■ **Material provided**:

===

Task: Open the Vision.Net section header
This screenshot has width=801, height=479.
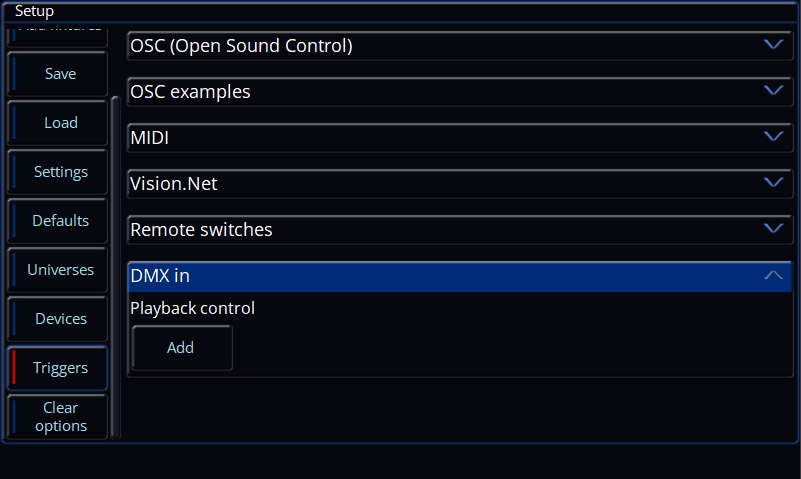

===

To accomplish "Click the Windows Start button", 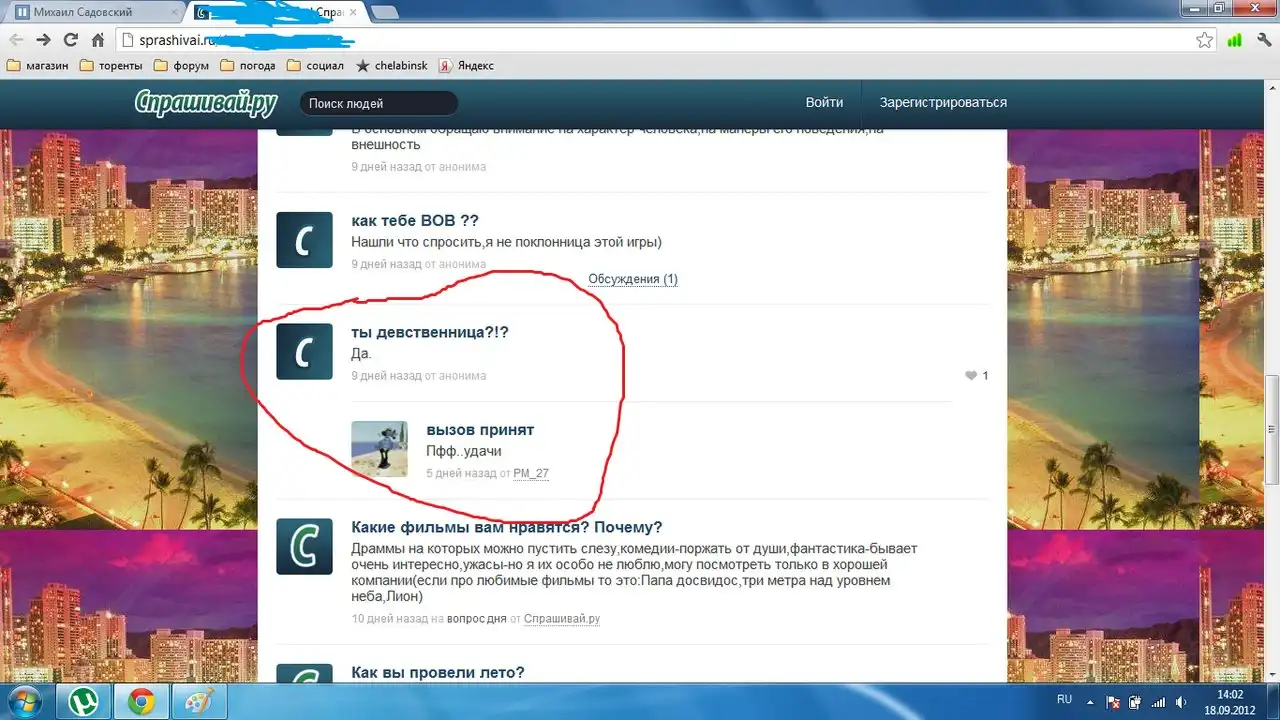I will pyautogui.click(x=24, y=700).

===

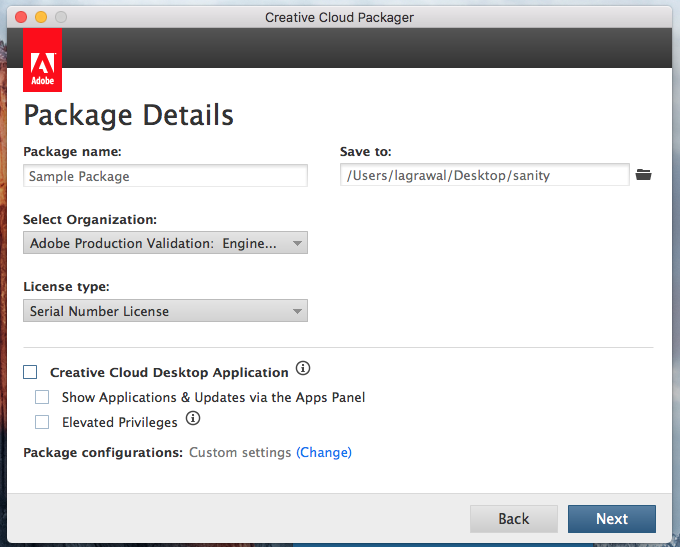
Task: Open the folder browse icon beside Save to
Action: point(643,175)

===

■ **Exercise details**:
Write out exactly the lines above between the line with "Task: Open the Vision.Net section header" and the line with "This screenshot has width=801, height=479.", inclusive, and nothing beyond them.

■ **Result**:
Task: Open the Vision.Net section header
This screenshot has width=801, height=479.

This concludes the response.